На татами была разостлана постель по японскому обычаю, но покрывала были откинуты и в комнате никого не было. С галереи, что была в одном конце комнаты, Марсия взглянула в сад, принадлежавший семейству Минато. В его дальнем конце в свете сумерек колыхалось что-то белое. Белое и алое. Белое — это было кимоно, алое — длинный развязанный оби.

— Чийо! — крикнула Марсия вниз. — Чийо, идите скорее в сад!

Она услышала ответ Чийо, услышала, как та велела детям замолчать. Мгновение спустя Чийо бежала в сад, и Марсия услышала страшный крик.

К тому времени как Марсия добралась до лестницы на своей половине дома, Чийо прошла через ворота между садами и звала Джерома. Он тотчас же вышел из своей комнаты, и Чийо сказала:

— Это Харука — в саду.

Он большими шагами прошел мимо нее, и Марсия спустилась к Чийо.

— Расскажите мне, — тихо попросила она.

— На этот раз она нашла свой мир духов, — прошептала Чийо, опуская голову.

Она рассказала, что Харука выбрала сук старого камфорного дерева и воспользовалась своим же собственным оби, из которого и сделала петлю.

— Красный — это цвет страсти, — промолвила Чийо. — Знатные придворные леди в старину так умирали от любви. Харука очень любила Чийо. Она не собиралась ехать в Кобе. Она выбрала другой путь.

Они пошли в сад за Джеромом, и Чийо поспешила к себе в дом успокоить испуганных детей. Марсия ждала у ворот. В сад падал свет из освещенных окон дома и бледный свет восходящей луны. Она теперь ясно видела Джерома.

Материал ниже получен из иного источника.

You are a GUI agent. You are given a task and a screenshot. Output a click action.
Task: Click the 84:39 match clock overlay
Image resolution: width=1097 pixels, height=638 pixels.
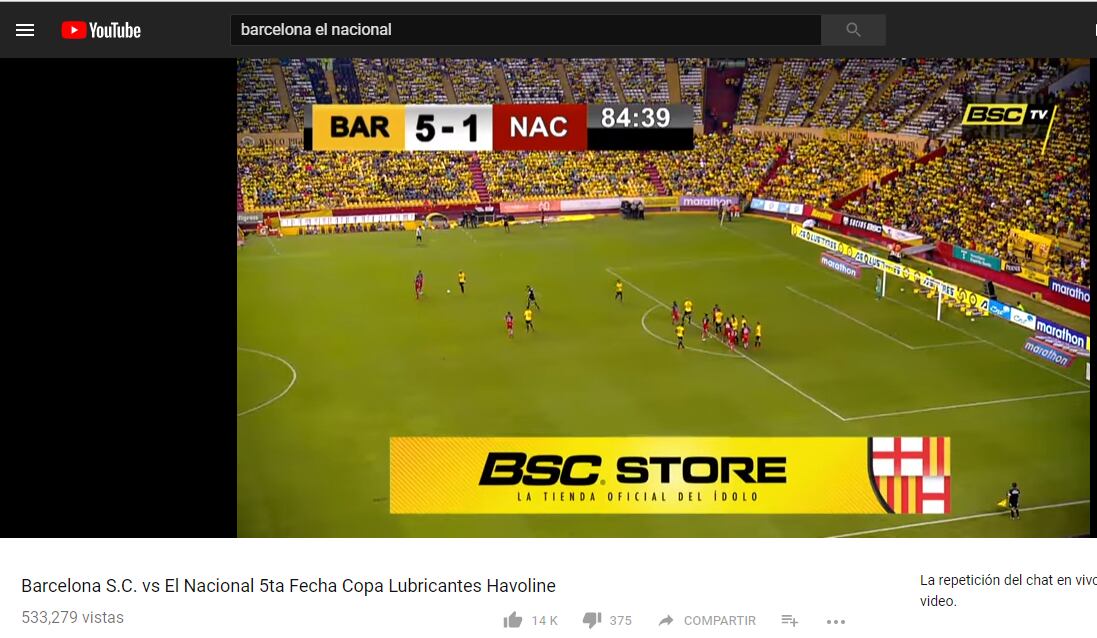click(636, 118)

Осторожно ступая, он направился к дому, неся Харуку на вытянутых руках. Ее лицо было нежно прижато к его плечу, а один из длинных рукавов белого кимоно свисал до земли. Алая лента оби затерялась в складках ее кимоно.

Но хорошо Марсия видела только лицо Джерома. Это было каменное лицо, не отражавшее никаких эмоций. Она не отошла от ворот и не заговорила с ним, но увидев ее, он помедлил и взглянул на нее.

— Уезжай домой, в Америку, — сказал он. — Уезжай с Аланом. И возьми с собой Лори.

— Но ты? — мягко спросила она.

На ее глазах каменная маска растаяла, показалось лицо человека в глубокой печали.

— Моя работа давно ждет меня, — ответил он. — Харука велела мне вернуться к работе. Я хочу сделать кое-что для людей и для себя самого.

Он прошел в дом, неся Харуку Сетсу на то место, которое Чийо приготовила для нее.

Слезы текли по щекам Марсии, когда она отправилась к старому камфорному дереву. Ее внимание привлекли белые лепестки на земле, и она наклонилась, чтобы подобрать увядший лунный цветок.

Марсии вспомнились слова стихотворения, которое Харука написала во время одного из приступов меланхолии:

Призрак духа белого цветка Открыт луне. Смерть приходит на рассвете.

Лунный свет затопил сад, и до рассвета было еще далеко. Марсия подставила лицо легкому ветерку с гор.